The system needs to know the specifications of each motor so that a motion command can be executed accordingly. There are specific Objects for configuring your Motor.
Details for your motor specification.
The rated current of your Motor according to the data sheet.
The rated torque of your Motor according to the data sheet.
The maximal possible speed of your Motor according to the data sheet.
This feature limits the overcurrent injected into the motor to prevent damage from overheating.
In some cases, the motor is equipped with a mechanical brake which can be released by applying electrical voltage to the brake’s terminals. The brake can be used to fix the motor shaft in a given position, for example for holding up a robot’s arm.
A configurable voltage is applied to the positive terminal of motor brake (It is assumed that the negative terminal of the brake is connected to Ground).

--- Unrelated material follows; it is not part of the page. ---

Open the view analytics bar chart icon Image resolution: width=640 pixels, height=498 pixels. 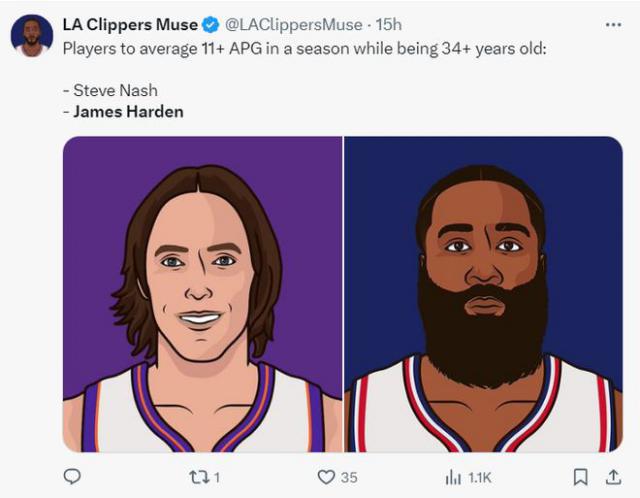point(452,477)
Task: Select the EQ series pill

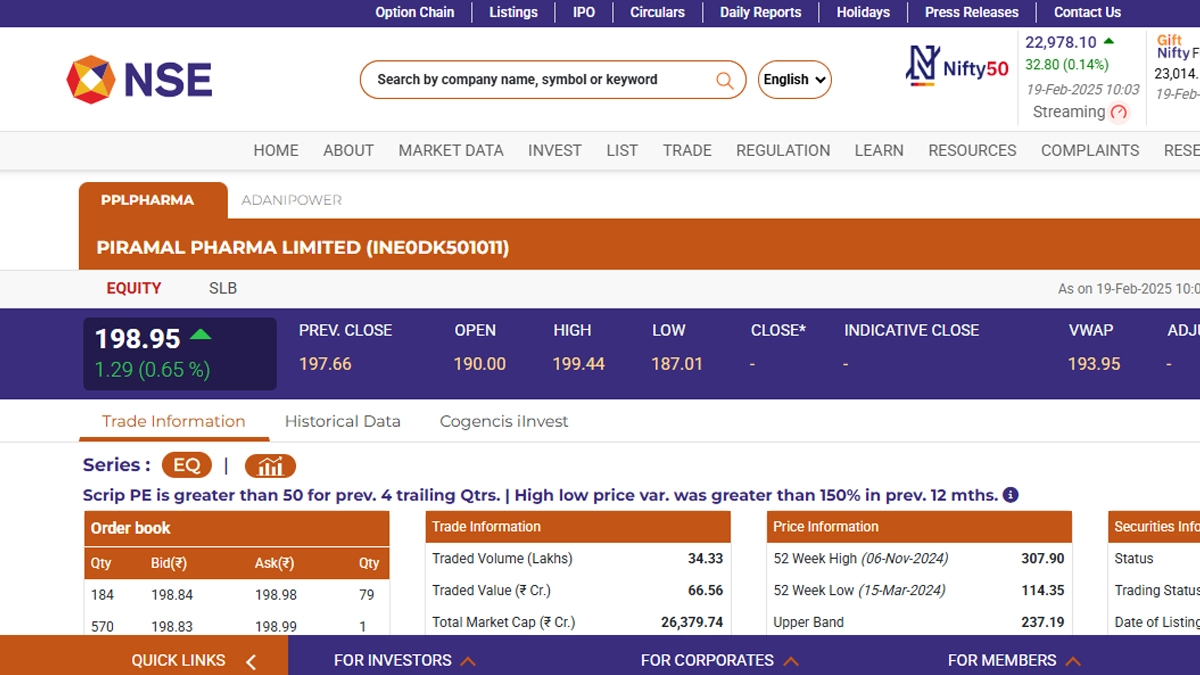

When the motion service allows motion, the specified “Pull voltage” will be generated for a configurable amount of time designated as “Pull time”. After this time period, the second voltage level (Hold voltage) will be applied to the brake terminals permanently. The brake hold voltage can be set to a lower value to save energy.
Don’t set the hold voltage too low or you risk entering a marginally stable situation where any jerk can engage the brake.
Once the motion system leaves the state “operation enabled” the generated voltage is automatically dropped to Ground after the designated time “Brake engage delay” and the brake is mechanically activated.
The brake release is an open loop system. After the brake pull time it is assumed that releasing was successful and the hold voltage is applied.
All options that are required for brake release.
A gear ratio between motor and driving shafts is supported. This ratio defines the relationship between the motor shaft and driving output shaft. The position feedback and command will always be relative to the driving shaft.